Répétée jusqu’à dix fois par jour au plus haut de la période de vendanges, la tâche, en partie réalisée par des saisonniers moins expérimentés, était devenue une préoccupation : « Les salariés me remontaient le problème chaque année », confie Michaël Mau, élu CGT du CSE. Des solutions pratiques sont envisagées qui butent toutes sur la dimension des locaux. Jusqu’à ce qu’une équipe d’ergonomes de l’Institut polytechnique de Bordeaux, intervenant sur le domaine, préconise une autre méthode. Plutôt que de réfléchir à l’acquisition d’un nouvel équipement, « on a listé les problèmes de hauteur, de manutention, de risque de chute ainsi que les modifications à apporter, point par point », explique Michaël Mau. Cette réflexion, menée avec quelques salariés, s’est conclue par l’élaboration d’un cahier des charges qui recense les objectifs attendus des changements devant être apportés à l’outil.

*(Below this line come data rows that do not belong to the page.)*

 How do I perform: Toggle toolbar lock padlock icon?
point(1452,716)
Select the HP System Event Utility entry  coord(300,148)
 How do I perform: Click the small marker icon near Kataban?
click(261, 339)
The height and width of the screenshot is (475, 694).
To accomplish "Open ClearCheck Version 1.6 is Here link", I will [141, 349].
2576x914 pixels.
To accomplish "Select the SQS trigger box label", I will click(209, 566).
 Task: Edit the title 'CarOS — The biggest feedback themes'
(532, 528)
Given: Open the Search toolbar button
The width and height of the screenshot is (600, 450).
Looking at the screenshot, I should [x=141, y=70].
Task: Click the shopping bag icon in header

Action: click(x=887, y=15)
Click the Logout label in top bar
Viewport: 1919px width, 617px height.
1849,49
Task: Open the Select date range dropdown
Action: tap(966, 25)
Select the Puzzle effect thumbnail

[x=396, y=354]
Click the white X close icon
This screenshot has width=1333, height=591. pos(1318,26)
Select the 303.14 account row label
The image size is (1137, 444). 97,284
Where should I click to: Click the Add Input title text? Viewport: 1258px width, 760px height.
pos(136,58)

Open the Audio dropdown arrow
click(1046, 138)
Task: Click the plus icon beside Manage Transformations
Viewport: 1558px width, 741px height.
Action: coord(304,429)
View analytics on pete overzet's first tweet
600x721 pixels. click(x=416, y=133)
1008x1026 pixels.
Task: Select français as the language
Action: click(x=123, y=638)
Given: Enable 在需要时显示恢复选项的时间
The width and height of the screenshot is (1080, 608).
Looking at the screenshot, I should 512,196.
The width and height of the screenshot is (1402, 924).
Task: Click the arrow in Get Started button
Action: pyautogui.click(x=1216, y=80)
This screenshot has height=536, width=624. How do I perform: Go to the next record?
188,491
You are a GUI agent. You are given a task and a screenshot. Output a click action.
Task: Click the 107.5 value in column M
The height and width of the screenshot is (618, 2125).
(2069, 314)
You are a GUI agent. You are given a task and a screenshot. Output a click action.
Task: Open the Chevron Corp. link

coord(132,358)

L’entreprise viticole s’est alors tournée vers un fournisseur, qui a trouvé une solution : utiliser le chariot élévateur pour positionner l’entonnoir. « On n’imaginait pas le manipuler comme ça et ça ne prend pas plus de temps », reconnaît Pierre-Henri Chabot, maître de chai de Château Latour. Un chaudronnier a adapté la trémie pour qu’elle puisse être soulevée mécaniquement ; la passerelle, qui comptait trois niveaux, n’en compte plus que deux, réduisant le risque de chutes.

Un changement d’habitude

Pour Johann Petit, un des ergonomes, ce changement a priori anodin ne l’est pas tant que cela : « Cette démarche donne une place aux élus du personnel et au point de vue sur le travail ; cela modifie les relations sociales. » Alors que les entreprises changent souvent de matériel sans consulter le personnel, raisonner en termes de « fonctionnalité », sans aller chercher d’emblée des solutions, favorise des réaménagements plus satisfaisants. Le rôle des salariés n’est pas d’avancer des idées techniques mais d’utiliser leur connaissance du travail pour aider le fournisseur à faire des propositions adaptées, voire pour les tester avec des simulations. L’approche a convaincu la direction du domaine, qui, souhaitant un management plus participatif, mise sur la santé et la sécurité comme support de dialogue. Elle représente toutefois un changement d’habitude pour une PME où « quand on voit un problème, on veut le traiter rapidement » mais avec le risque « qu’on oublie certains paramètres », relate Chloé Hervault, la responsable des ressources humaines de Château Latour. Pour la réorganisation du service d’embouteillement, de mise en caisse et d’expédition, des salariés ont été à nouveau consultés selon les mêmes modalités. « Tout ce qui a été proposé a été validé », se satisfait Chloé Hervault.